Best Complexity | \(O(n\log n)\) |
Average Complexity | \(O(n\log n)\) |
Worst Complexity | \(O(n^2)\) |
Memory Usage | Extra \(O(\log n)\) |
Stability | Stable |
Quicksort runs in \(O(n * h)\), where \(h\) is the height of the recursion tree. Suppose, luckily, we always the median element, the subproblems are always half the size of the previous level. This produces \(O(n \log n)\), the best case of quicksort. Suppose, unluckily, we always choose the biggest or smallest element in the sub-array. This produces \(O(n^2)\), the worst case of quicksort.
Quicksort is typically 2-3 times faster than merge sort or heapsort when implemented well. All three algorithms are \(O(n \log n)\), but experimentation shows that the simpler operations in the inner loop give quicksort a constant improvement.
Implementation
The following implementation uses the leftmost element as the pivot. Unfortunately, this choice produces worst-case performance on sorted lists. Most implementations will therefore select a different pivot.
def quicksort(array): if len(array) < 2: return array else: pivot = array[0] left = [x for x in array[1:] if x <= pivot] right = [x for x in array[1:] if x > pivot] return quicksort(left) + [pivot] + quicksort(right)
Note that the implementation makes new lists at each logarithmic step. It's possible to implement quicksort with only \(O(\log n)\) extra memory (for the stack). See the Hoare partition scheme for an approach that progressively switches elements around a central pivot.
Randomization
Randomization is a powerful tool to improve algorithms with bad worst-case but good average-case complexity.
If we randomly choose the pivot in quicksort, we can expect, with high probability, \(O(n \log n)\). The best possible selection for the pivot is the median. Suppose a key is good enough if it lies in the center half of the sorted space of keys. Since the expected number of good splits and bad splits is the same, the bad splits can only double the height of the tree, which still produces \(O(\log n)\) height. This randomization may be done by either shuffling the array first or by selecting a random index at each step.
Heapsort
Overview
Selection sort (see above) is a simple algorithm that repeatedly extracts the smallest remaining element from the unsorted part of an array. A computer takes \(O(n)\) time to find the smallest element in an array. This is the operation supported by a priority queue. What if we improve the data structure? Heapsort is nothing but an implementation of selection sort using the right data structure. Heapsort uses a heap.
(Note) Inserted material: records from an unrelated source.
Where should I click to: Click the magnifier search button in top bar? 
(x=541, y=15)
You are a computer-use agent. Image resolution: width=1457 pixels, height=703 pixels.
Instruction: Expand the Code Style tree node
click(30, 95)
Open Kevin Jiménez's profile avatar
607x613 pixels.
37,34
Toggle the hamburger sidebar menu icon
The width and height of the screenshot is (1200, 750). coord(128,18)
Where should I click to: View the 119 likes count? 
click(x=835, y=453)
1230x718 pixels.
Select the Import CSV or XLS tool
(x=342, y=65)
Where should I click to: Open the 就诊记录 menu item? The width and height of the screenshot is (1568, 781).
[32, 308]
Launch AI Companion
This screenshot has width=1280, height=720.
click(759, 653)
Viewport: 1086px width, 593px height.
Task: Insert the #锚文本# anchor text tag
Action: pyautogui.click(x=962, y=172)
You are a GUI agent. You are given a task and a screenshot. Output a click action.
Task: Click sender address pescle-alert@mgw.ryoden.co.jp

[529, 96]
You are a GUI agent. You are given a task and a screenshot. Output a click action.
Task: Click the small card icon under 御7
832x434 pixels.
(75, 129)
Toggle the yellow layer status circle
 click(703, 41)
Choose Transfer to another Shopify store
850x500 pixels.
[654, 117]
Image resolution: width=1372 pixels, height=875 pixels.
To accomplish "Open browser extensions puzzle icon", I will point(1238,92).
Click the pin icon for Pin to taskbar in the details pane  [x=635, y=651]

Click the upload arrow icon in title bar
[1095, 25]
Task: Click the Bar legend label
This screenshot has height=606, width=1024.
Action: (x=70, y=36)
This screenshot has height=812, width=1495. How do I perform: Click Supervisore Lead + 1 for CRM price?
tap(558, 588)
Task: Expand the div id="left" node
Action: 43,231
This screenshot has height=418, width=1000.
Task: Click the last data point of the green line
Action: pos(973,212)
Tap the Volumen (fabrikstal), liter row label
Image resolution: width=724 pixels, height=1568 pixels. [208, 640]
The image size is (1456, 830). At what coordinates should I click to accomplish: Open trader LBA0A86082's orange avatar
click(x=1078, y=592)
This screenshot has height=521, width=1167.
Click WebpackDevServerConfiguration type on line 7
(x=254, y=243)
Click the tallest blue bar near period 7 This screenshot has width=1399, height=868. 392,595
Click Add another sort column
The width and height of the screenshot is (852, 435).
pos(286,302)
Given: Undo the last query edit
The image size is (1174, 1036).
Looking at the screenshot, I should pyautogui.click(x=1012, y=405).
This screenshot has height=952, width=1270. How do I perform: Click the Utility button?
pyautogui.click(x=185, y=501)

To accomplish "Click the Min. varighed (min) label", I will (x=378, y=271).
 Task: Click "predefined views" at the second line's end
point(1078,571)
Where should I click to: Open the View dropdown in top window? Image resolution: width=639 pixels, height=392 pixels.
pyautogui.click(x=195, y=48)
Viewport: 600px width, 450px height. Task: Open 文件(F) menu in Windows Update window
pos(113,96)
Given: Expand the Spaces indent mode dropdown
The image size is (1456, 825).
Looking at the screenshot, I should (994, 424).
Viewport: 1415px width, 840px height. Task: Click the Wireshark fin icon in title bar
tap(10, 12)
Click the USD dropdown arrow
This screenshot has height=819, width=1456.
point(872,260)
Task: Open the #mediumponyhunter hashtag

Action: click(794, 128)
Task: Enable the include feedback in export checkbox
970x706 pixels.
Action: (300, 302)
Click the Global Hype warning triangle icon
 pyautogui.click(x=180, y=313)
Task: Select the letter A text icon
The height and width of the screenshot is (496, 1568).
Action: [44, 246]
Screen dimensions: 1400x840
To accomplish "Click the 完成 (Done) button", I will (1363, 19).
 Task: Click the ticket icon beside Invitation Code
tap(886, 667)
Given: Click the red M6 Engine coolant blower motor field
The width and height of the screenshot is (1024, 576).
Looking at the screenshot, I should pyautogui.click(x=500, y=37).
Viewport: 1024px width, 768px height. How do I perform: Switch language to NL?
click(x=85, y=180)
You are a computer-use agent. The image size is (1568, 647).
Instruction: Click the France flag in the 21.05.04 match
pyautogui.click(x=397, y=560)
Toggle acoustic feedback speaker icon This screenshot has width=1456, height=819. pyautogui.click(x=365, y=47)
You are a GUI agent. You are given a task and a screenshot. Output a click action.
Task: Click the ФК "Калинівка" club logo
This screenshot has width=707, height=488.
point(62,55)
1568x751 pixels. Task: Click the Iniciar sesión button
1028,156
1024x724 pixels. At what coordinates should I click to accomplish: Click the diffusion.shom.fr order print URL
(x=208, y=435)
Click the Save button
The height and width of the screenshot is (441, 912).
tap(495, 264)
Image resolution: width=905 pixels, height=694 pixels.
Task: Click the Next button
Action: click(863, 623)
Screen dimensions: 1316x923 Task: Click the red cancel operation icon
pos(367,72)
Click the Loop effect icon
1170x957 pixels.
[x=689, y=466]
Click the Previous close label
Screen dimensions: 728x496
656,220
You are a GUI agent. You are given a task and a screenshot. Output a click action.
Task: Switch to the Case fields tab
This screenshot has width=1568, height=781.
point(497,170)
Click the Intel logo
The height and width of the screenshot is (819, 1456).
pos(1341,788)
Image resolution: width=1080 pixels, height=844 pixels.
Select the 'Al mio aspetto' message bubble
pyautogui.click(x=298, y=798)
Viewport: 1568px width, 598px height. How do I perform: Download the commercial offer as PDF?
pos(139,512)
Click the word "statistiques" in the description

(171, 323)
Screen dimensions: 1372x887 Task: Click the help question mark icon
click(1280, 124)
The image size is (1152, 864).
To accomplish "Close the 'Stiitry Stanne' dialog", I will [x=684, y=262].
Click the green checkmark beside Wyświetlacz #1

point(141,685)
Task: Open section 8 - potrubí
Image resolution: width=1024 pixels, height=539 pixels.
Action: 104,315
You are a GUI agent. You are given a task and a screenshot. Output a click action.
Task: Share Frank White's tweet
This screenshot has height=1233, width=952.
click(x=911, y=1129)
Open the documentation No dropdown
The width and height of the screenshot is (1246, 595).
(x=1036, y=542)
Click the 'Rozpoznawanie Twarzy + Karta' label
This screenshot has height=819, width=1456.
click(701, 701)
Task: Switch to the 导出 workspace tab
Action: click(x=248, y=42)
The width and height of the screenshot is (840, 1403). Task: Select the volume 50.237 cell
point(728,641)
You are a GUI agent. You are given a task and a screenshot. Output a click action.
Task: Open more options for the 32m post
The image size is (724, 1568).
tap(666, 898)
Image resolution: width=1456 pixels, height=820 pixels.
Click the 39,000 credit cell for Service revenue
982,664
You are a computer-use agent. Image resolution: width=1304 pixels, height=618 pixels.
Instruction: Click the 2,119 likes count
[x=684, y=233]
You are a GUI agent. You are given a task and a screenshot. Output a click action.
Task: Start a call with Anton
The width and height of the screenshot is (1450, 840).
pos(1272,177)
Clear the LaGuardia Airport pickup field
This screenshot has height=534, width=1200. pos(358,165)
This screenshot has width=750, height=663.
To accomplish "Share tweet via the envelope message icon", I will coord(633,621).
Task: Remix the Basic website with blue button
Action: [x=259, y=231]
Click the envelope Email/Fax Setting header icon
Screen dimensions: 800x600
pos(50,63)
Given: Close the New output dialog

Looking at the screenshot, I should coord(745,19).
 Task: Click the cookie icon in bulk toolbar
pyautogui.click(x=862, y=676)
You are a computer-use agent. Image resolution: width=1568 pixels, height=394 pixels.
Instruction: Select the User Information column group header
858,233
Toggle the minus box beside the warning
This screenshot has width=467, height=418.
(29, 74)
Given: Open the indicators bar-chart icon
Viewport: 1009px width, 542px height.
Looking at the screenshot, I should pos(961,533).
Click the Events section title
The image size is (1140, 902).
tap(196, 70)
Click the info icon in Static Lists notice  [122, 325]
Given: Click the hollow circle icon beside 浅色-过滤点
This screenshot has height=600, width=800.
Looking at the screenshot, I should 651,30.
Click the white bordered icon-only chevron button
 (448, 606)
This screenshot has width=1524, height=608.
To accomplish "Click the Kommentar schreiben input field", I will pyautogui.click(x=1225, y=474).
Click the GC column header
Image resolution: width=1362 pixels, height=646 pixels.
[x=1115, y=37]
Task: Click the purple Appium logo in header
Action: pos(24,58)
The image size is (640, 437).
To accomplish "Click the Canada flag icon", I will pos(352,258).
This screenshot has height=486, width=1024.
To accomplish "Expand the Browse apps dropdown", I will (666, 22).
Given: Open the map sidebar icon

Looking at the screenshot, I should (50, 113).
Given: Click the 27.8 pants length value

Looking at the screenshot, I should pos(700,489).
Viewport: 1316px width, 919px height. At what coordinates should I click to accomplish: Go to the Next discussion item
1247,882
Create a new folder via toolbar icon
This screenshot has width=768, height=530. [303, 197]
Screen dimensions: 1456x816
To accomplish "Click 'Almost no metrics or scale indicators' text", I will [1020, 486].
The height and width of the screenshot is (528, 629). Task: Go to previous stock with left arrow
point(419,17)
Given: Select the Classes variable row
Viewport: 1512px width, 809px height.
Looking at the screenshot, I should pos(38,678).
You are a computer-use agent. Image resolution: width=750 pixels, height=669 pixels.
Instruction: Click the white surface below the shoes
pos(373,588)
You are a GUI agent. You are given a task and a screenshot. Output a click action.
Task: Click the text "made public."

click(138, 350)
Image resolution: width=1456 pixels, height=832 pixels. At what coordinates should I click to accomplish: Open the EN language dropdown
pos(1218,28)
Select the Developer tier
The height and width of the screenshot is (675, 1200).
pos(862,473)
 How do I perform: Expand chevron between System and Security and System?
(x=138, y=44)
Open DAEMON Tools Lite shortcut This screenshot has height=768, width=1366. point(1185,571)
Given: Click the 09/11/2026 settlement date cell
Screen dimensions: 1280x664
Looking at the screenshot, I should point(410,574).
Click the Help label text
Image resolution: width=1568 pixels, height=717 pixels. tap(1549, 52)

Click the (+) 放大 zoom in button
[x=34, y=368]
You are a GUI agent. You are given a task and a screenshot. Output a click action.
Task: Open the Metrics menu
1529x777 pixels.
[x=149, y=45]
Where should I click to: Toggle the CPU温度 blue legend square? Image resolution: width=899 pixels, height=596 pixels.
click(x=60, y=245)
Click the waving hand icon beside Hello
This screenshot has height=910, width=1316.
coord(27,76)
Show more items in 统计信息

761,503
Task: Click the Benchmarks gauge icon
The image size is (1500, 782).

Best Complexity | \(O(n\log n)\) |
Average Complexity | \(O(n\log n)\) |
Worst Complexity | \(O(n\log n)\) |
Memory Usage | \(O(1)\) |
Stability | Unstable |
Implementation
Heapsort creates a heap and repeatedly extracts the minimum to give a worst-case \((O \log n)\) algorithm. Heapsort can be implemented as an in-place sort.
from heapq import heappush, heappop def heapsort(list): heap = [] for item in list: heappush(heap, item) return [heappop(heap) for _ in range(len(heap))]
Distribution Sort
Suppose we have a list of names to sort. We could partition them according to the first letter. This creates 26 different piles, or buckets, or names. Then, we partition each pile based on the second letter of each name, etc. The names will be sorted as soon as each bucket contains only a single name. At the end, we'll be able to simply concatenate the bunch of piles together. This algorithm is commonly called bucketsort or distribution sort.
Bucketing is a very effective idea whenever we are confident that the distribution of data will be roughly uniform. It is the idea that underlies hash tables, kd-trees, and a variety of other practical data structures. The downside of such techniques is that the performance can be terrible when the data distribution is not what we expected.